Норвежские матросы Тессем и Кнудсен были отправлены Амундсеном с Таймыра на Диксон с почтой. Им предстояло пройти девятьсот километров. Через два года на мысе Стерлегова обнаружили остатки костра, в костре – консервные банки, сломанный нож, гильзы, обуглившийся человеческий труп. Останки принадлежали Кнудсену.
Тессем не дошел до полярной станции Диксона четыре километра. Почту он бросил всего в восьмидесяти километрах – два пакета по двадцать фунтов каждый. Документы были в непромокаемой обертке и сохранились.
От ворот порта до могилы Тессема метров четыреста.
К гранитной глыбе прислонен якорь, вокруг якорные цепи.
И я навещаю Тессема. Я знаю, что он видел огни зимовья, когда оступился, сорвался в неглубокую расщелину и не смог уже подняться. Кем считать его, думаю я, глядя на льдины, севшие на камни под береговым откосом за могилой, – победителем или побежденным?

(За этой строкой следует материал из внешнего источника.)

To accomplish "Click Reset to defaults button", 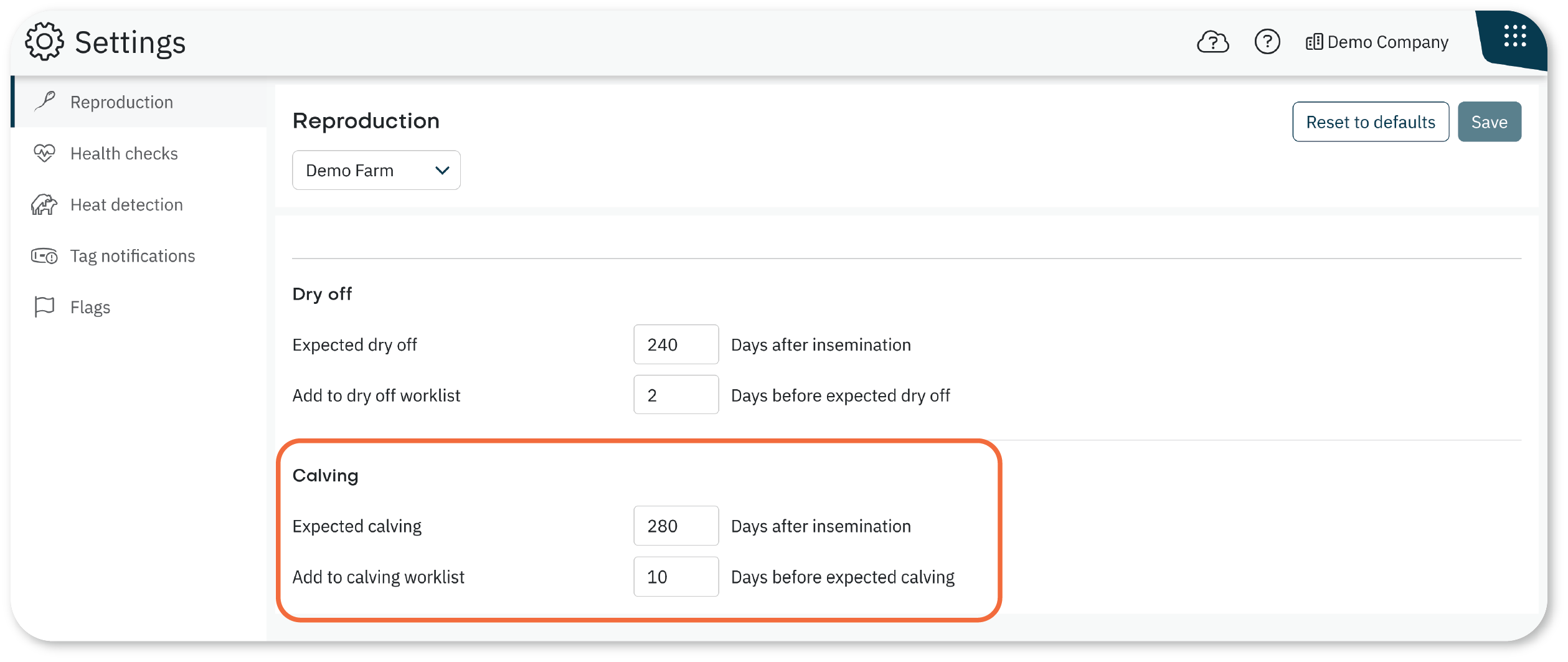I will (1370, 121).
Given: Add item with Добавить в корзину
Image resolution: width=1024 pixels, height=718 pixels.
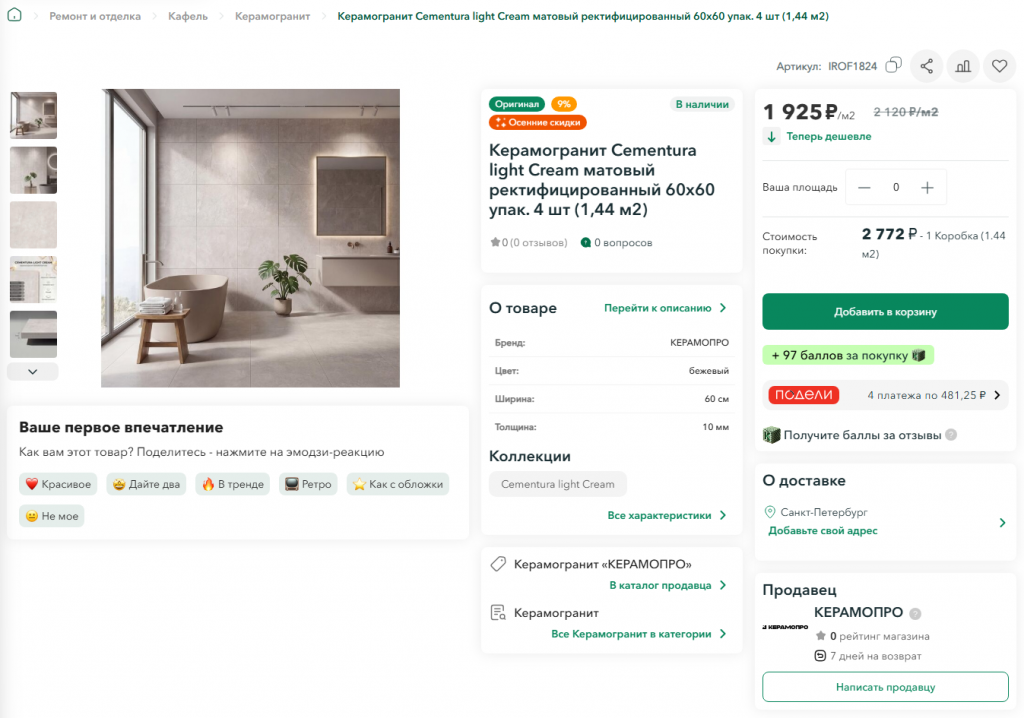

И в этот раз я навестил норвежского матроса, рассказал, что скоро его капитан Амундсен, исчезнувший без следа в океане, воскреснет на экранах в фильме о спасении Нобиле. И что фильм будет правдивый, хороший, потому что сценарий написал старый полярник Юрий Нагибин, а снимает фильм отчаянный воздухоплаватель Калатозов, который одинаково хорошо знает и Кубу, и Северный полюс...
Навестив Тессема, я было зарулил обратно на лайнер, но вспомнил о восьмидесяти пяти рублях. Сознание долга – главное мое человеческое качество. Рубли надо было отрабатывать, собирать материал, делать обобщения. И я побрел по главной улице Диксона... и вдребезги простыл.
Гриппозное состояние характерно тем, что все видишь и черном свете. Простой насморк стоил Наполеону в конечном счете головы.
Валяясь в каюте и чихая, я придумал тему для статьи. Я решил написать о глубочайшем нашем неуважении к самим себе, которое проникло к нам в кровь и плоть.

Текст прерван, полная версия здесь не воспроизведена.